British author, Peter Mayle, settled in Ménerbes in the 1980s. His most popular book, A Year in Provence, brought many new tourists to the region. The locals say he ruined the once sleepy town.

Why not make a daily pleasure
out of a daily necessity.

-Peter Mayle

A Year in Provence
Exploring Ménerbes, Provence-Alpes-Côte d'Azur / for the love of nike

In the 1500s, the village was the site of a battle between Catholics and Protestants in the French Wars of Religions. During which the citadel was hit with over 900 cannonballs. Eventually the Protestants surrendered, but not without draining the coffers of both the town and the pope.

Perfectly mauve sneakers, fit for crunching leaves and navigating cobblestone roads.

French photographer, painter, and poet, Dora Maar, also lived in Ménerbes. As lover and muse of Picasso, notoriety for her private life overshadowed her work.

Maar is most commonly known for inspiring Picasso’s Weeping Woman.

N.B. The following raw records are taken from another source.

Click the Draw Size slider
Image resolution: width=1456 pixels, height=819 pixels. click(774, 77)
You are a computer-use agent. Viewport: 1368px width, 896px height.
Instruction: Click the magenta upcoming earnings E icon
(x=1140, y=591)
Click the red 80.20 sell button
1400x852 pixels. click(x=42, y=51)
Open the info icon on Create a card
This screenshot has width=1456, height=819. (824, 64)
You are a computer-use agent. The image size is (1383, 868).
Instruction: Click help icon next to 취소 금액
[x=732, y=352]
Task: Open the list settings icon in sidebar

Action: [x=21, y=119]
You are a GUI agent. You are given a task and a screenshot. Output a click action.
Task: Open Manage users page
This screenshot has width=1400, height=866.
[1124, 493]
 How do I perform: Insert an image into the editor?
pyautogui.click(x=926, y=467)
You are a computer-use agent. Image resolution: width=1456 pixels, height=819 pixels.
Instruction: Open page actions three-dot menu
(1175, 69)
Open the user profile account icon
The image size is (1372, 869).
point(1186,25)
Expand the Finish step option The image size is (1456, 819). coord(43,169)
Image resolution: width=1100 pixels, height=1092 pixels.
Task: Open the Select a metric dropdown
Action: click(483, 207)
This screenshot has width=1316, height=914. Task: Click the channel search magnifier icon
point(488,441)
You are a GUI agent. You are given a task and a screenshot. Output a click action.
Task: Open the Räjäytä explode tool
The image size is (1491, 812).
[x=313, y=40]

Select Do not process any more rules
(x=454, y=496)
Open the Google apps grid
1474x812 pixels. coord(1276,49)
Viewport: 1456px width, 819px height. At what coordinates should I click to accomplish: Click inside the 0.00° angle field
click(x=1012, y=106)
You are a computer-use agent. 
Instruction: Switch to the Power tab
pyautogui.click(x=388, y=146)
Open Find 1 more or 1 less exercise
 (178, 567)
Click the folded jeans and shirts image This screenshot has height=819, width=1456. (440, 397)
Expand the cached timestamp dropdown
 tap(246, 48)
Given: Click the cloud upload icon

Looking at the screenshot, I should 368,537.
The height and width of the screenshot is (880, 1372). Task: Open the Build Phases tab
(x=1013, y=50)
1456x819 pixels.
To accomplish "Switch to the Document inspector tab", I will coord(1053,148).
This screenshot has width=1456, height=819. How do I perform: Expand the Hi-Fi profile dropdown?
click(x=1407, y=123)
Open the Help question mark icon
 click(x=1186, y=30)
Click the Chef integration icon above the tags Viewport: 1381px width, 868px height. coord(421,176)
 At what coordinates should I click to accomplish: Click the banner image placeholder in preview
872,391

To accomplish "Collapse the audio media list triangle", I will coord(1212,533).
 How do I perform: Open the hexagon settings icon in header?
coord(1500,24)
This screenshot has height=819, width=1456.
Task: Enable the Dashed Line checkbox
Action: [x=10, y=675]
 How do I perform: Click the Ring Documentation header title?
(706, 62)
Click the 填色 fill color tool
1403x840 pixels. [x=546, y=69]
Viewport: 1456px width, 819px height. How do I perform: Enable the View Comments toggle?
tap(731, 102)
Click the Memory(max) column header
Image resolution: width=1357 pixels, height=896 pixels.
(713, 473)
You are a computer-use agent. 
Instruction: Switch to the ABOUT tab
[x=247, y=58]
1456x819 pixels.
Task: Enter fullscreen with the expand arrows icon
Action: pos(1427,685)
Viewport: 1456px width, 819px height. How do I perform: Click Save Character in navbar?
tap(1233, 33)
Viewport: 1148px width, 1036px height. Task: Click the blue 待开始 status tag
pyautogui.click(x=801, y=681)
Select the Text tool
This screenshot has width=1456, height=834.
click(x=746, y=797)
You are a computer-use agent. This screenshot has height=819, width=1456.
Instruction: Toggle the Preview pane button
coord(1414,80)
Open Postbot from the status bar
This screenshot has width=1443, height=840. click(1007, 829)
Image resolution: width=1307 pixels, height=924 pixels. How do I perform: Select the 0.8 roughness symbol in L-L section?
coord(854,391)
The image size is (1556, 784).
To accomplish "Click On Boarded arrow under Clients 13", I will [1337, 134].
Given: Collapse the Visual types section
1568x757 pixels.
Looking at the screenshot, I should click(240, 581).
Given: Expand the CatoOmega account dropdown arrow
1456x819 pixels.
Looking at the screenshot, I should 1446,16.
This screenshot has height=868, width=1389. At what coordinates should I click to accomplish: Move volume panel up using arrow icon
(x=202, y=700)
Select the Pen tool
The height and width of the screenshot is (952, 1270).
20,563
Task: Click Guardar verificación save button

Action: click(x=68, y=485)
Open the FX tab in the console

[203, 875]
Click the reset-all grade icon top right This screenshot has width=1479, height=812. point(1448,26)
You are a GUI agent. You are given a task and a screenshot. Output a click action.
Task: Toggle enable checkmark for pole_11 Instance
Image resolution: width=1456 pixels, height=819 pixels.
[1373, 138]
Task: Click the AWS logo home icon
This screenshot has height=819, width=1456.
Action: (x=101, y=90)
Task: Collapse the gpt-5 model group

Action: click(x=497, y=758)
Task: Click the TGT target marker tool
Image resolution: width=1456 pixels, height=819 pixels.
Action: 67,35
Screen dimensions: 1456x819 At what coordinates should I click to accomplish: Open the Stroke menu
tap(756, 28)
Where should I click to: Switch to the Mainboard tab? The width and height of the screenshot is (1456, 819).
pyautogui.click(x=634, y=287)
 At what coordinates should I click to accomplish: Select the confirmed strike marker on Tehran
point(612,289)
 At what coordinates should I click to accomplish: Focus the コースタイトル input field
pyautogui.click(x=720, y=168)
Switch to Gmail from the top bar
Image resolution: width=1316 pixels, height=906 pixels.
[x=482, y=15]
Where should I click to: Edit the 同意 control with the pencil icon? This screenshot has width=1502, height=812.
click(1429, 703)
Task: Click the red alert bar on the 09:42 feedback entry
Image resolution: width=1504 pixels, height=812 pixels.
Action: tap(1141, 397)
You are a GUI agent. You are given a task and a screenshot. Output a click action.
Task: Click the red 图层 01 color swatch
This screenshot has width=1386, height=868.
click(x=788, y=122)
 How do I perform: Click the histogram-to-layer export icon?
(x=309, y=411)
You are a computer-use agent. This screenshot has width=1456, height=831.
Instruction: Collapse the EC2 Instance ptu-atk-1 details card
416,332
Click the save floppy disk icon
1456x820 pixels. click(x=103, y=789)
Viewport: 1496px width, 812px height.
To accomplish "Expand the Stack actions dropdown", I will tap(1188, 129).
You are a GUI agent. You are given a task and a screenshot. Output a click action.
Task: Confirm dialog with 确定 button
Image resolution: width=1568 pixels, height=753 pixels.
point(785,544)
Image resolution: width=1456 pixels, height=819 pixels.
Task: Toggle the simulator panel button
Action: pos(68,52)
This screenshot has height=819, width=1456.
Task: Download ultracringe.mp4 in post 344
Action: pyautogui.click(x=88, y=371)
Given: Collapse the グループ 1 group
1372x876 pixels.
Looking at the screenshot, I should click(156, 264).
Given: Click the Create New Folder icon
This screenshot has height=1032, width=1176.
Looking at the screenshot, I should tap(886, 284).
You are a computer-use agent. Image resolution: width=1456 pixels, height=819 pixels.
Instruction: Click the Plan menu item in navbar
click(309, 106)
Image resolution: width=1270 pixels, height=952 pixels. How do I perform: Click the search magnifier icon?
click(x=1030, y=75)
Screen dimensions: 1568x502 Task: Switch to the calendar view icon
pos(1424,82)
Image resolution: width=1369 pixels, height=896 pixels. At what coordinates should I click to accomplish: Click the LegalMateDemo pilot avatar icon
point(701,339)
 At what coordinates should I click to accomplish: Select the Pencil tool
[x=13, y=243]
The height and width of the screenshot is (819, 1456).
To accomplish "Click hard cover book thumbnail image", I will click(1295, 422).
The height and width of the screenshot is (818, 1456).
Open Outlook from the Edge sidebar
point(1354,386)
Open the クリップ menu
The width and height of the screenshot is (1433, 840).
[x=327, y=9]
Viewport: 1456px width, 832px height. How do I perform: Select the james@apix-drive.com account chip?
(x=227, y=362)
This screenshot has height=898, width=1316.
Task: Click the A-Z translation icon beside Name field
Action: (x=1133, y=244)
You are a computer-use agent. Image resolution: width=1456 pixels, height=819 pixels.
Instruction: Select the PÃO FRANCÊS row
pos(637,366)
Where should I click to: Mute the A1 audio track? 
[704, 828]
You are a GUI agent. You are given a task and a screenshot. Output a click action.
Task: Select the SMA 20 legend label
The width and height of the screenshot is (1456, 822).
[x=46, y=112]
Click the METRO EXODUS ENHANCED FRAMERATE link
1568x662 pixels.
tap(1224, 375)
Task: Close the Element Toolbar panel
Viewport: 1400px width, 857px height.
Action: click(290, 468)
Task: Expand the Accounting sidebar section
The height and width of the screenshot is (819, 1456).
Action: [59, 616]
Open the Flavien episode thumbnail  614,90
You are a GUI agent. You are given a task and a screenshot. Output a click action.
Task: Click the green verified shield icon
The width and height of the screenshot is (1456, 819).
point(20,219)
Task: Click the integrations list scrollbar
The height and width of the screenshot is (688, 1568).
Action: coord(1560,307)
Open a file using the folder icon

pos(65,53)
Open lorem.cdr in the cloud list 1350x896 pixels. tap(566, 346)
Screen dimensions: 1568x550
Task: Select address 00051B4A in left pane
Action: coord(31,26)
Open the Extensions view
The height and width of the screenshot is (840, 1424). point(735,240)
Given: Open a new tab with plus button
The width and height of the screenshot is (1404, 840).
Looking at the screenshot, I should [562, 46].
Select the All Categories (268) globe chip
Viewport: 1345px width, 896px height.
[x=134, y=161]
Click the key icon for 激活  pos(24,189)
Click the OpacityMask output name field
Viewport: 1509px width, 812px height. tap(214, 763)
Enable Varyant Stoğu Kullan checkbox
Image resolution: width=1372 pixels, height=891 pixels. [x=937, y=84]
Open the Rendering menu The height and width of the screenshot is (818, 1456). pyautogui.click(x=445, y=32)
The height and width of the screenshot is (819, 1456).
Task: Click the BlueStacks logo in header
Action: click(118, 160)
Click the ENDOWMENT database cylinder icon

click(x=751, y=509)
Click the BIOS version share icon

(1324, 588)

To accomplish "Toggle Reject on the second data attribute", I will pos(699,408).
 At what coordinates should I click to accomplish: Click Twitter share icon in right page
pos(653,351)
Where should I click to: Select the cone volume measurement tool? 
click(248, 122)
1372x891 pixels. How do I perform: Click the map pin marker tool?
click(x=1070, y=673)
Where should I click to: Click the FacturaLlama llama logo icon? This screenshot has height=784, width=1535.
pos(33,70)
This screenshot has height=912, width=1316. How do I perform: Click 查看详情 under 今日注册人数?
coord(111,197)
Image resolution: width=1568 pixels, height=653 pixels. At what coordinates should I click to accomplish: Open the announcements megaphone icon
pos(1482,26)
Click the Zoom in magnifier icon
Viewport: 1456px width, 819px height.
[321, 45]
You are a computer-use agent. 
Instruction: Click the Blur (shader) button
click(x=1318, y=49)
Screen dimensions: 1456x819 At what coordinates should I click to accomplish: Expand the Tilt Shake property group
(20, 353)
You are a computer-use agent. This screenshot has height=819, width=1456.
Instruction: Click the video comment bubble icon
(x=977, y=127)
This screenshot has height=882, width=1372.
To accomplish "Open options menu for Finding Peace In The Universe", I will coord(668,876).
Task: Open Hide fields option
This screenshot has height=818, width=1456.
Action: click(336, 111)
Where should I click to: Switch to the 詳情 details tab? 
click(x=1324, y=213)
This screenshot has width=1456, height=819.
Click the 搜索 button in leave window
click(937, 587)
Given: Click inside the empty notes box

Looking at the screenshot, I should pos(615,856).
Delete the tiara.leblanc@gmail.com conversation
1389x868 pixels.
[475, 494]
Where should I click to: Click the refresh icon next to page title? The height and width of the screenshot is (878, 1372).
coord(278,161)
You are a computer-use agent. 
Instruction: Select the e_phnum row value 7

In fact, she was frequently the subject of his paintings–the mood often melancholy. Maar didn’t agree with his representation of her. When asked she said, “all portraits of me are lies. They’re Picassos. Not one is Dora Maar.”

Their relationship (like most of Picasso’s relationships) was turbulent. He was abusive and relished in her sadness. She however, deepened his understanding of politics and taught him about photography.

“Here you have this very independent, extremely proud young woman who is a well-known, respected photographer in Paris and goes off on her own to underprivileged neighbourhoods to take pictures. I can see how she’s determined to seduce Picasso – because she is beautiful, a snob and haughty, she wants to be at the top and will do anything to get there. And then she’s extremely flattered when she finds herself in the position of ‘official mistress’.

As for Picasso, he is dazzled by this intelligent woman. It’s the first time he has ever shared his artistic life with an intellectual. Very soon, however, he finds that she’s getting in the way, she’s too imposing. Picasso – who as a child of the 19th century is a macho, a Spaniard – feels the need to crush her.

So, despite Dora Maar’s very independent, modern and perhaps feminist side, she suffers. Yet, at the same time, she seems to take pleasure in being dominated.” -Brigitte Benkemoun, writer who pieced together a memoir and biography about the artist after finding her old address book on ebay

Maar eventually had a nervous breakdown and received electroshock therapy from the controversial psychiatrist Jacques Lacan. Picasso, her then ex-lover, bought her a house in Ménerbes where she retired and began her painting career.

Speaking of incredible female forces,
Ménerbes was named for Roman goddess Minerva.

Did you know winter is black truffle season?
After Christmas each year, the city hosts a truffle fair.

In fact, you can go for a tasting at Maison de la Truffe et du Vin, pictured above.

This beautiful town dates back to Neolithic times.

Remains of megalith Dolmen de la Pitchounce still stand in Ménerbes today.

Ménerbes is also home to the Corkscrew Museum, a private collection of over a thousand corkscrews. Yves Rousset-Rouard, the owner, is a film producer who also served as the mayor of the commune for 19 years.

A sculpture by French artist Joël Canat who lives half the year in Paris, half the year in Ménerbes.

Well, what do you think of this Provincial historic little spot?